[Start of Attachment]
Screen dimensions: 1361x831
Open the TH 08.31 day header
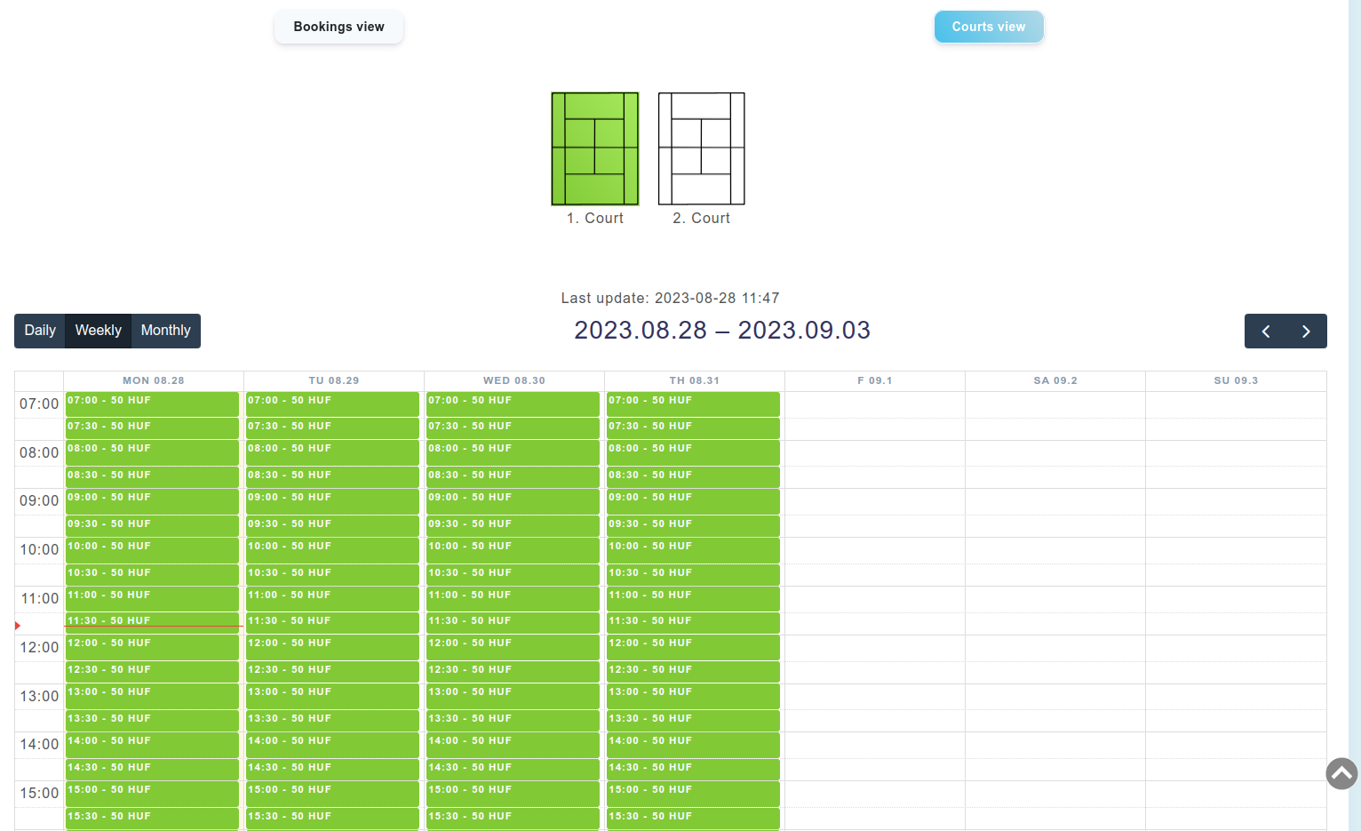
[End of Attachment]
[Start of Attachment]
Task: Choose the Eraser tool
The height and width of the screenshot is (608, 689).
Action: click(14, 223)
[End of Attachment]
→ The task
Write out exactly the lines that fall from the line with "Screen dimensions: 1361x831" to the line with "Open the TH 08.31 day header" in the records above, keeping both ends.

→ Exercise solution
Screen dimensions: 1361x831
Open the TH 08.31 day header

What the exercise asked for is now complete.